Make a seperate, fast line to deliver fuel to city 2 and do the same to deliver construction material to city 1. If these are more effective/faster than using the "circle", cover the same area and can handle demand, it will sort itself out.
Crude - Refinery
Fuel - CIty 1
Fuel - City 2
Stone - CM plant
CM - City 1
CM - City 2
Each path is going to have a slightly different demand level. Which will make balancing the line capcity difficult because of the overlap. The overlap demand paths will compete with the other demand paths for line capacity, which means for this to run without competion you need to have capacity that is the sum of the demand for each path.
Loop chains do work, but you need to be careful to not overlap demand paths. In your example, a line the went Crude-Refinery-Quary-CM Plant would work just fine provided you create lines with enough capacity to move the final products to the cities. For small cities, these demand paths will always be smaller than the raw material path. For this reason have a unique line for each path means you can size the capcity based on how much it is really moving.
You could in tweak your setup to add a truck line that goes from Refinery-City 1 cargo station-City 2 cargo station-CM plant.
then from the cargo hubs at the cities run lines to different points in the city.
In this setup you have one line running raw materials in both directions and another line running the cargo in both directions.
Again this will work only if the CM plant and Fuel demands are about the same. You will always need to balance for the largest demand, and if one grows higher, then half of the loop will run with more capacity than it needs.
route 1: City 1 - City 2
route 2: stone quarry - City 1
route 3: refinery - City 1
route 4: constr mat plant - City 2
route 5: oil well - City 2
most trucks will be needed on route 1, the other routes are only there to bring the goods to the mini hubs.
In a later fase in the game, you might want to change route 1 into a train line.
It's a problem in late game when you have a lot of stations connected together; the game will detect new paths for various cargo types you didn't even think of, and so your cargo will start to get hauled all over the place against your will. Should I really have to spend time carefully measuring catchment areas and building multiple stations of the same type just outside the reach of each other, in order to prevent that from happening?

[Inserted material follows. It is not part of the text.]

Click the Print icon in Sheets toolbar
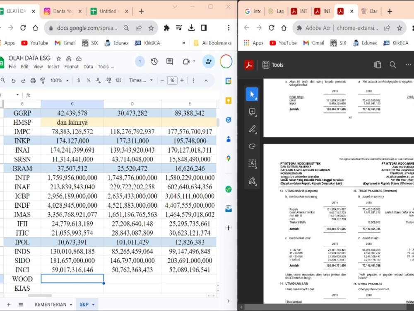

Like it is with cameras, an automatic mode will not suffice for everything - occasionally a manual mode is needed for more control.
http://steamcommunity.com/sharedfiles/filedetails/?id=1251483797
that has trucks that can carry, dependend on truck used, up to 4 different products at the same time.
I played too much last time, its always the feast days (holidays).
Maybe someone make a mod that allow it.
Currently the only way to do this is to set replace vehicle for the line each time it approaches the next stop, and to select "replace now" for specific vehicles... But you still need to have at least one vehicle able to collect for any type of cargo you plan to transport on the line.
In the original post the simple solution is to split the line into two separate lines (one product for each city, and then a third line connecting the two cities to allow excess cargo to flow. The only way, ensuring that you deliver the Fuel to whichever town is closest to the Oil Well and ConMat to whatever town is closest to the Quarry.
Alternatively a Hub and Spoke setup where you connect City 1 and City 2 with a line, and then run point-to-point lines from each resource producer or factory to a transfer point where the intercity freight is located.